An hour came and went, and suddenly the issue was “irresolvable”, and I was “a journalist up to trouble”.

—–

Friends and family in Egypt, the US, and Gaza, worked around the clock with me, calling in any favors they had, anyone they knew, doing anything they could to get some answers and let me through. But the answer was always the same: Amn il Dawla (State Security and Intelligence) says no, and they are the ultimate authorities. No one goes past them.

Later a second Palestinian representative came to see me.

“So you are not going on that second flight are you?”

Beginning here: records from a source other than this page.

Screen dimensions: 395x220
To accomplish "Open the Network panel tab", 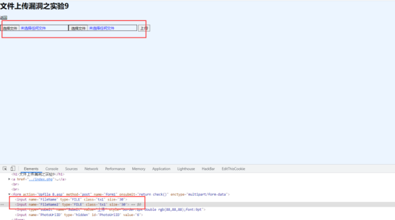I will coord(91,169).
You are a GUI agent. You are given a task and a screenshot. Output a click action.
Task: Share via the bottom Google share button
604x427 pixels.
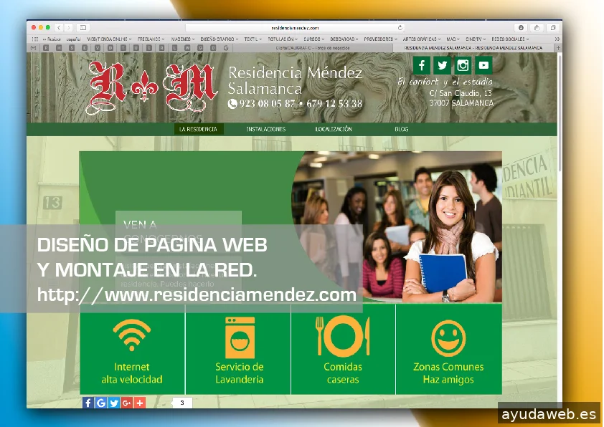(x=101, y=403)
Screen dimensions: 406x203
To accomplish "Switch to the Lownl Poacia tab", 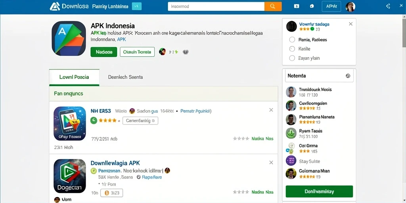I will pos(74,77).
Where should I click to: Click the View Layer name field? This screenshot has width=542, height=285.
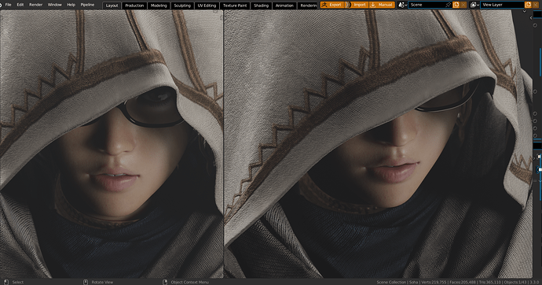click(x=502, y=5)
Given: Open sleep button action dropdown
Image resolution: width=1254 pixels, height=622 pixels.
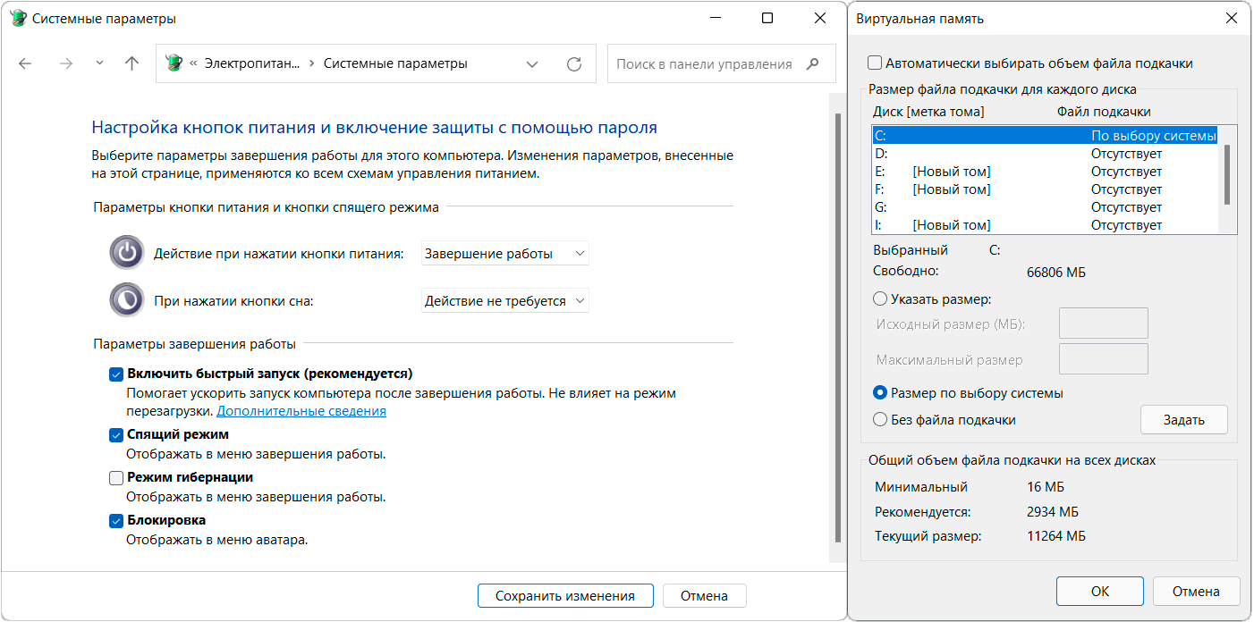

“What are you talking about? Why does everyone speak to me in question form?”

“Answer the question”

“No, I came here to go to Gaza, not to return to the US”

“Ok that’s all I needed to know; there is a convoy of injured Palestinian with security clearance heading to the border with some space; we are trying to get you on there with them; 15 minutes and it’ll all be resolved, we just need clearance, its all over” he assured me.

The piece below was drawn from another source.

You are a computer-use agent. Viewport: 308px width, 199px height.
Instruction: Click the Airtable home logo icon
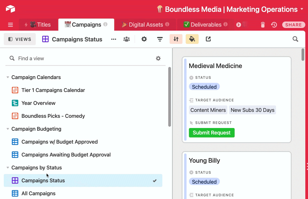pyautogui.click(x=10, y=9)

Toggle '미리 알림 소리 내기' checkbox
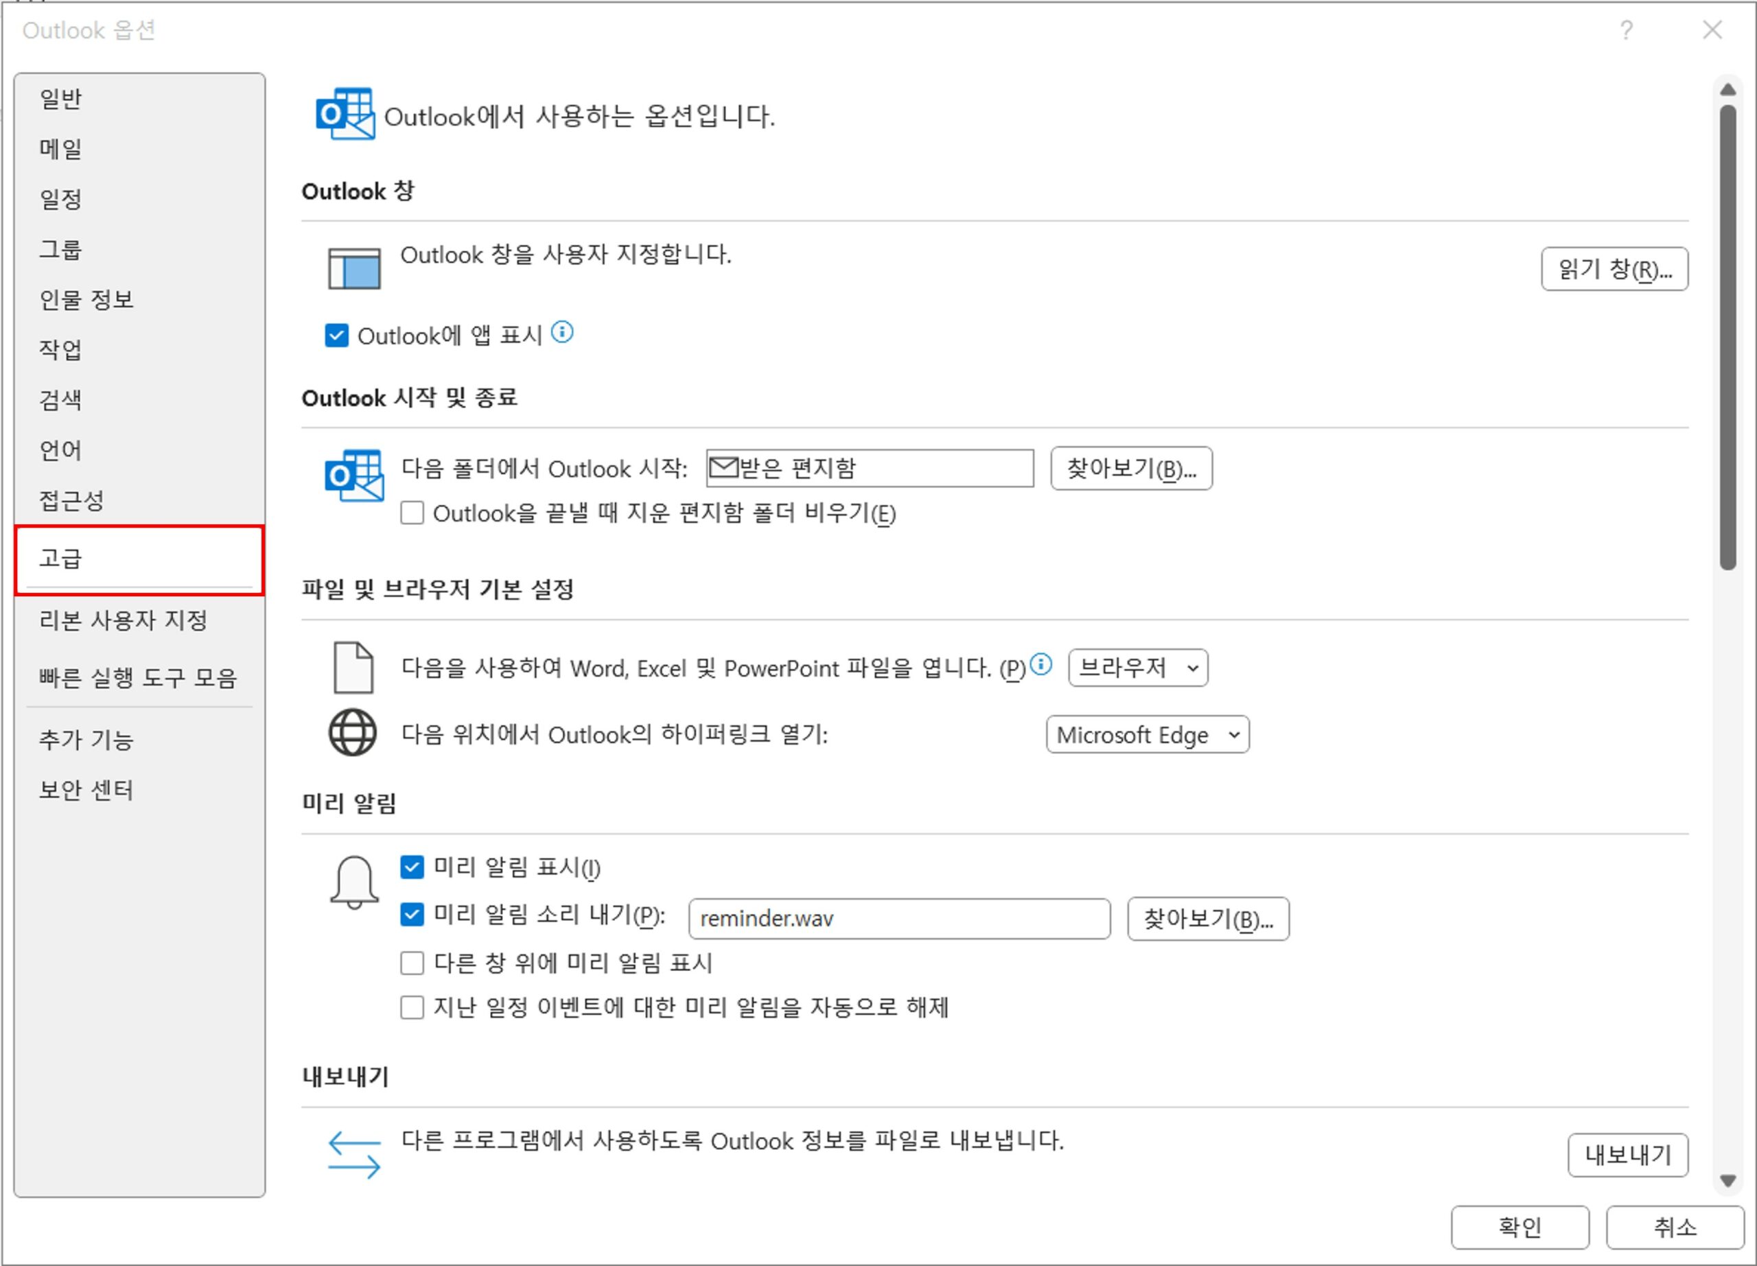click(412, 915)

Yousuf smashed another cockroach.

—–

We were taken down a new hallway. A new room. A new face. The man behind the desk explained how he was losing sleep over my case, how I had the while airport working on it, ho he had a son Yousuf’s age; and then offered me an apple and a bottle of water and told me istaraya7i, to rest, a command I would hear again and again over the course of the 36 hours.

Is this man for real??? an apple and a bottle of water? I thought to myself, my eyes nearly popping out of my face.

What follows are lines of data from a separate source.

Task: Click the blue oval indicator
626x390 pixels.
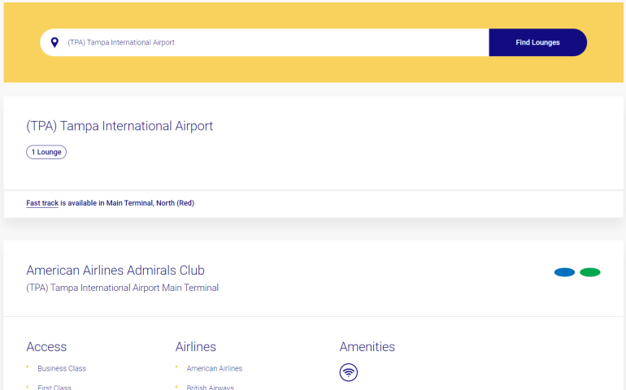Action: (x=564, y=272)
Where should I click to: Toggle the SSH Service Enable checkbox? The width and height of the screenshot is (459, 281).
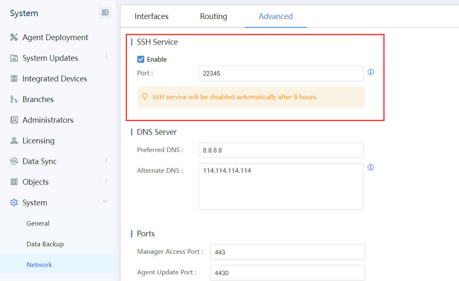click(x=141, y=60)
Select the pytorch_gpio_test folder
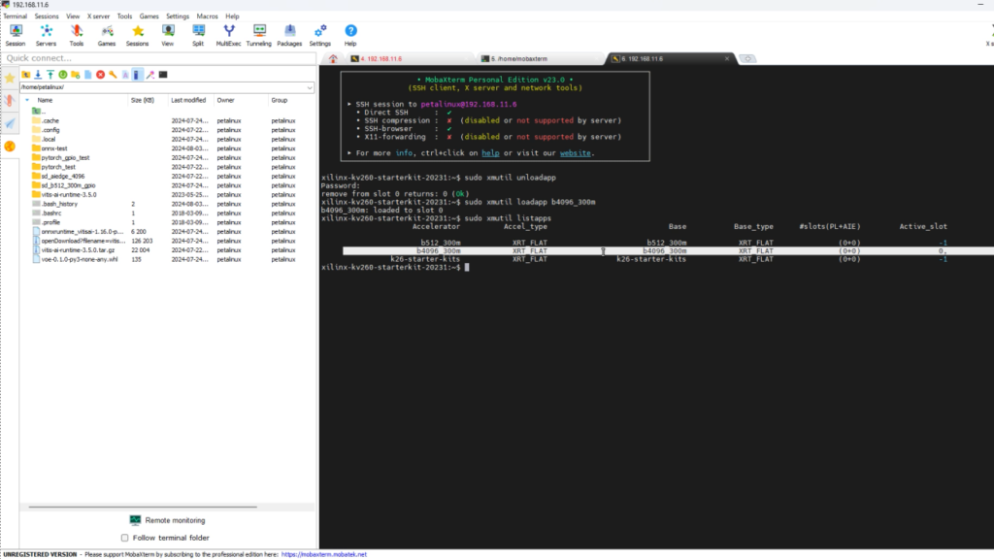The height and width of the screenshot is (559, 994). pyautogui.click(x=66, y=156)
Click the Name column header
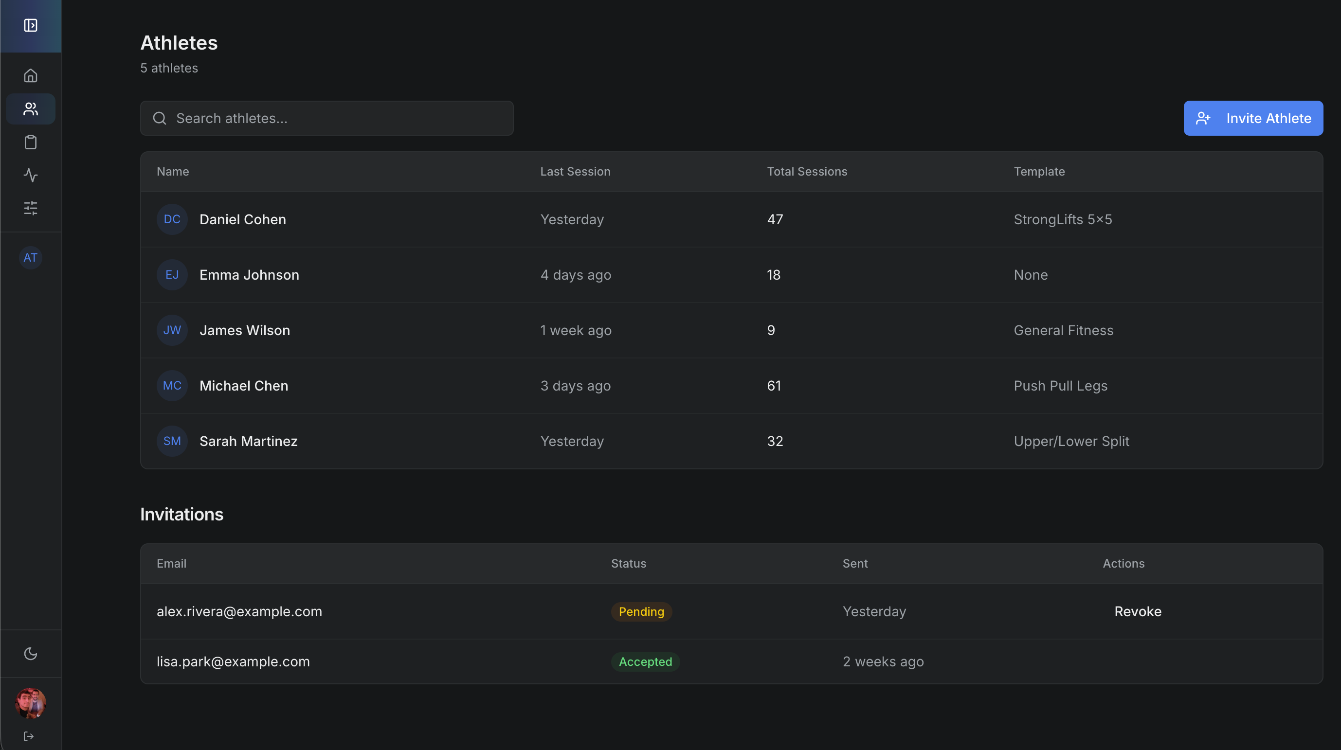Image resolution: width=1341 pixels, height=750 pixels. pyautogui.click(x=172, y=171)
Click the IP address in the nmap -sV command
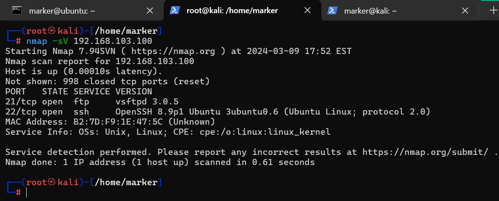The height and width of the screenshot is (201, 499). [112, 41]
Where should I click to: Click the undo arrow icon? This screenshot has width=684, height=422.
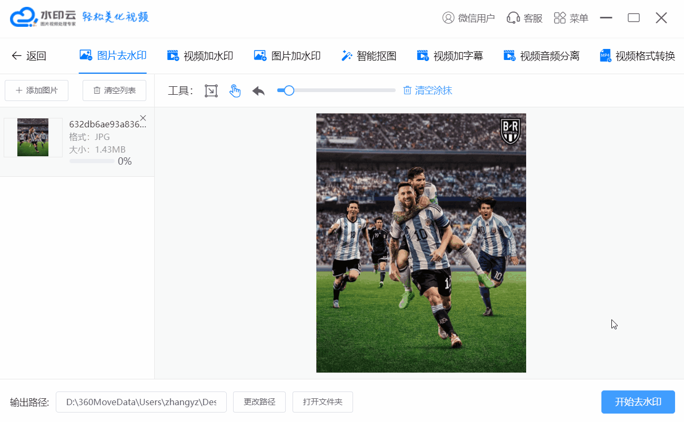click(x=258, y=91)
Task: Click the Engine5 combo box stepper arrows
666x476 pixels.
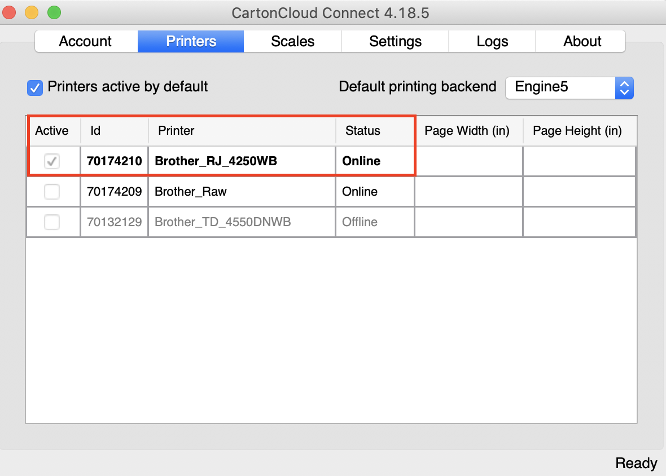Action: pyautogui.click(x=624, y=87)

“I don’t want your food. I don’t want to rest. I don’t want your sympathy. I JUST WANT TO GO HOME. To my country. To my parents. IS THAT TOO HARD TO UNDERSTAND?” I screamed, breaking my level-headed calm of the past 20 hours.

“Please don’t yell, just calm down, calm down, everyone outside will think I am treating you badly, c’mon, and besides its ‘ayb (disgraceful) not to accept the apple from me”.

“‘Ayb?? What’s ‘AYB is you denying my entry to my own home! And why should I be calm? This situation doesn’t call for calm; it makes no sense and neither should I!”

A distraught Noor furrowed her brows and then comforted me the only way she knew how: by patting me on the back with her little hands and giving me a hug. Yousuf began to cry.

“C’mon lady don’t have a breakdown in front of your kids please. You know I have a kid your son’s age and its breaking my heart to do this, to see him in these conditions, to put him in the conditions, so please take the plane.”

“So don’t see me in these conditions! There’s a simple solution you know. LET ME GO HOME. Its not asking a lot is it?”

“Hey now look lady” he said, stiffening suddenly into bad cop, his helpless grimace disappeared.
“Rules are rules, you need a visa to get in here like any other country, can you go to Jordan without a visa?’

“Don’t play the rules game with me. I HAD APPROVAL FROM YOUR EMBASSY, FROM YOUR CONSUL GENERAL, to cross into Egypt and go to Gaza; and besides how else am I supposed to get into Gaza???” I shouted, frantically waving the stamped and signed document in front of him as though it were a magic wand.

“So sue him. Amn il Dawla supercedes the foreign ministry’s orders, he must have outdated protocol.”

“The letter was dated April 6, that is 2 days ago, how outdated could it be?? Look- if I could parachute into Gaza I would, trust me. With all do respect to your country, I’m not here to sight-see. Do you have a parachute for me? If I could sail there I would do that too, but last I check Israel was ramming and turning those boats back. Do you have another suggestions?

“What is it you want lady- do you want to just live in the airport? is that it? Because we have no problems letting you live here, really. We can set up a shelter for you. And no one will ever ask about you or know you exist. In any case you don’t have permanent residency abroad so our government policies say we can’t let a Palestinian who does not have permanent residency abroad”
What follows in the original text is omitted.